The task>
Give the lines running from the line with "672x557 pixels. Task: Advance" up to and including the line with "tap(397, 526)" as a numbered list, leaving out blank lines and pictures.

Working data>
○ ○ ○

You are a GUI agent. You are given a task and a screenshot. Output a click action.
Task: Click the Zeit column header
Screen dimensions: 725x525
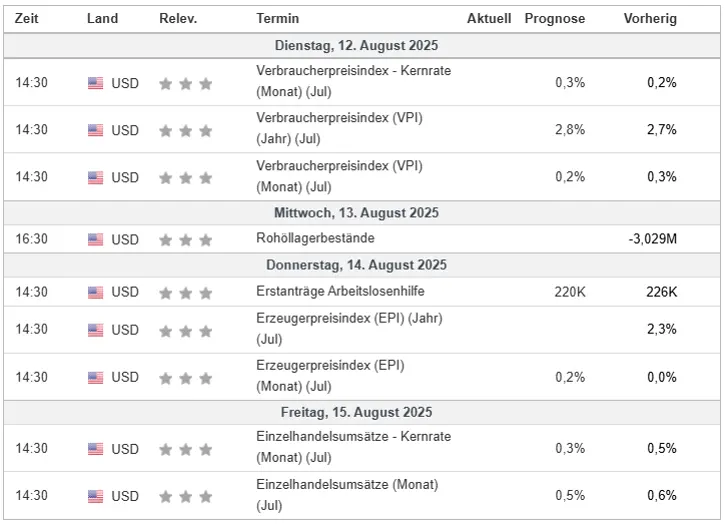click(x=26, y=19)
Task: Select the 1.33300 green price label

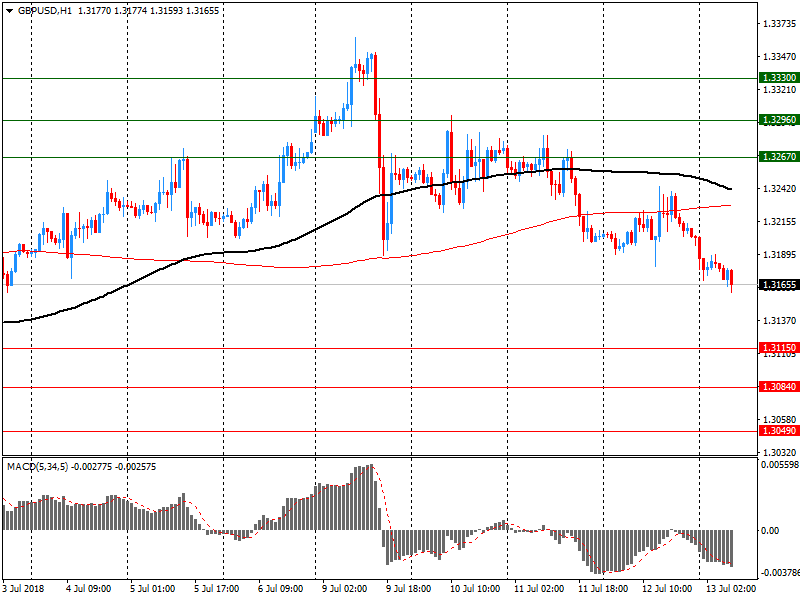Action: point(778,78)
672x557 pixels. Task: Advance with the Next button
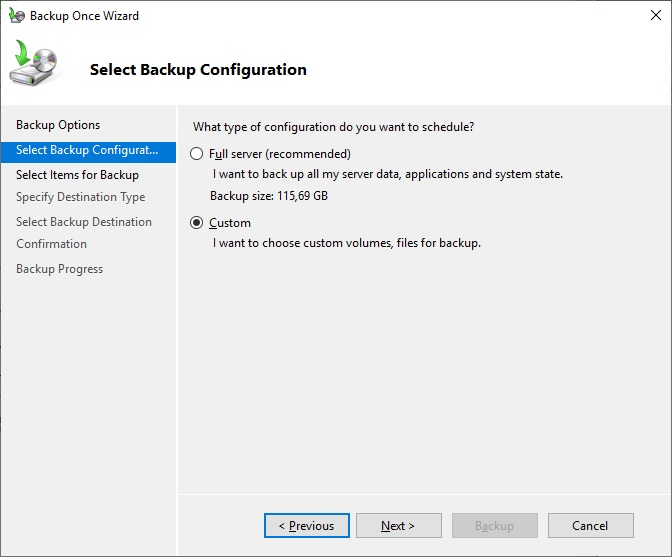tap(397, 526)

○ ○ ○

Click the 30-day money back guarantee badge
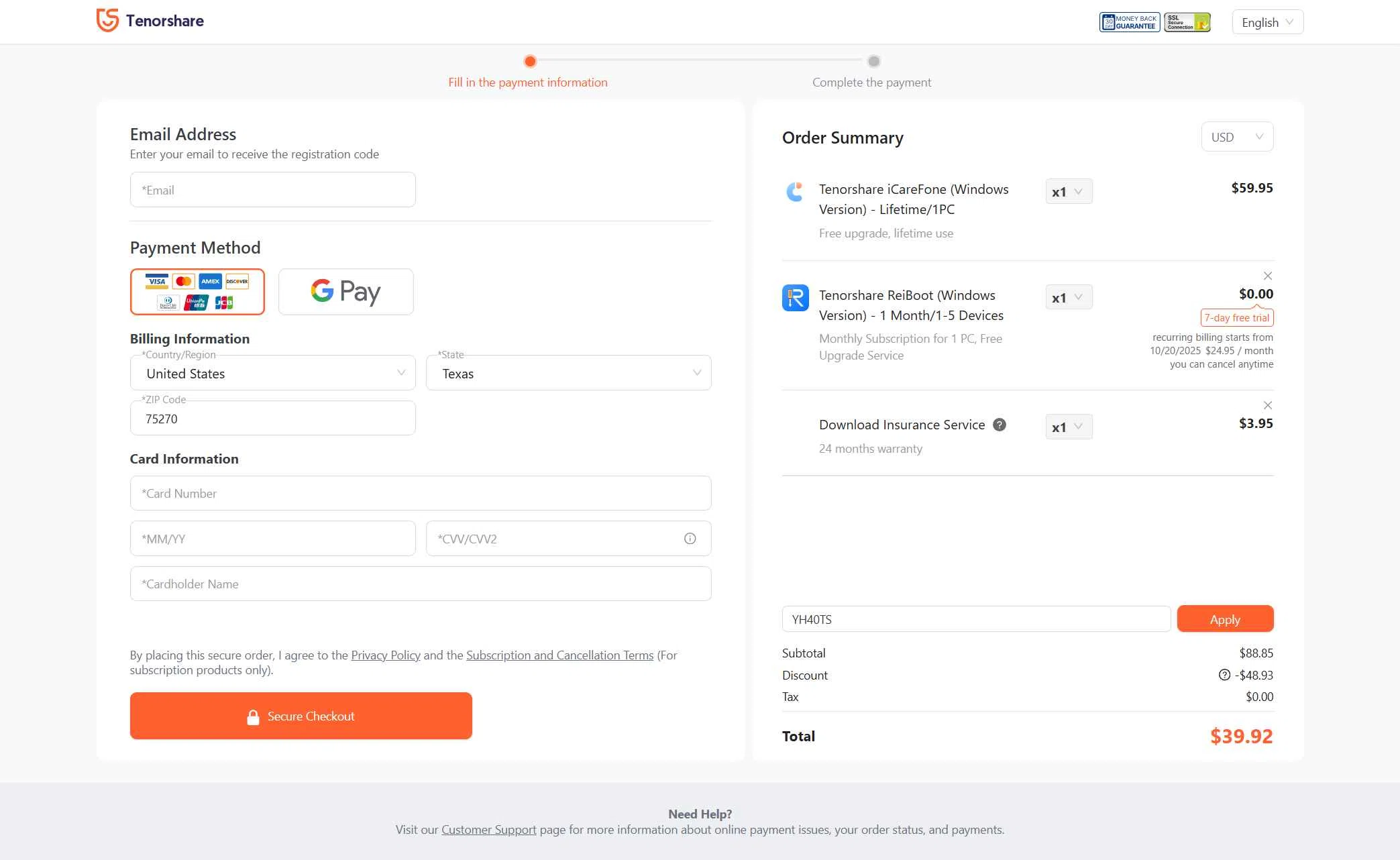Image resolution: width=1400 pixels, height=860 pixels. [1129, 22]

○ ○ ○

Finished exercise>
1. 672x557 pixels. Task: Advance with the Next button
2. tap(397, 526)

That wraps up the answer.